→ DIRECTIONS: Beginning with the line that has "ruqebi (42, 917)", please write out each remaining line of the listing below, word for word.

BEGIN DATA TO USE

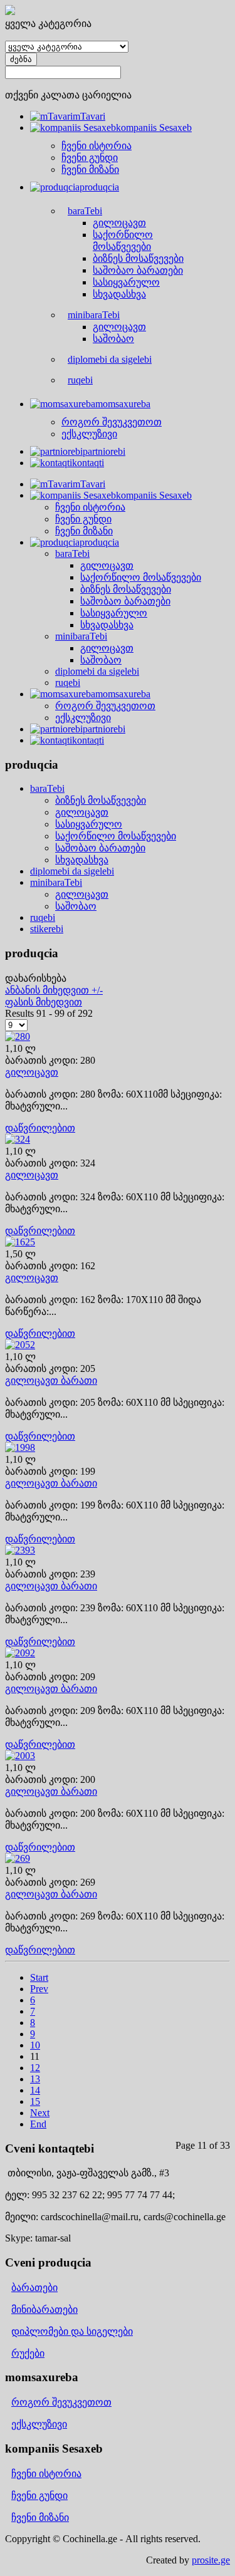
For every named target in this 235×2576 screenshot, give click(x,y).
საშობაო (76, 906)
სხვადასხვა (81, 859)
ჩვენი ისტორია (46, 2473)
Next (40, 2112)
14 (35, 2090)
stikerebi (46, 928)
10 (35, 2045)
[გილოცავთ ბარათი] (20, 1344)
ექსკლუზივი (39, 2424)
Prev (39, 1988)
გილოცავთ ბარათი (51, 1380)
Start (39, 1977)
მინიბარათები (44, 2309)
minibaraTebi (56, 882)
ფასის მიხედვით (43, 1002)
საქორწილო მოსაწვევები (115, 836)
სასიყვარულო (88, 824)
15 (35, 2101)
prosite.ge (211, 2560)
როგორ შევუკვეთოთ (61, 2402)
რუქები (27, 2353)
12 (35, 2067)
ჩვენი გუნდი (39, 2495)
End (38, 2124)
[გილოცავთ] (17, 1036)
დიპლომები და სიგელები (72, 2331)
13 (35, 2079)
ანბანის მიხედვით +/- (54, 990)
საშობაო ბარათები (100, 848)
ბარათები (34, 2287)
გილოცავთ (81, 812)
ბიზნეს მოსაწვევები (100, 800)
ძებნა (21, 59)
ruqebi (42, 917)
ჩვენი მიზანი (40, 2517)
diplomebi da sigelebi (72, 871)
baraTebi (47, 788)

END DATA TO USE

→ EXERCISE ANSWER:
ruqebi (42, 917)
ჩვენი მიზანი (40, 2517)
diplomebi da sigelebi (72, 871)
baraTebi (47, 788)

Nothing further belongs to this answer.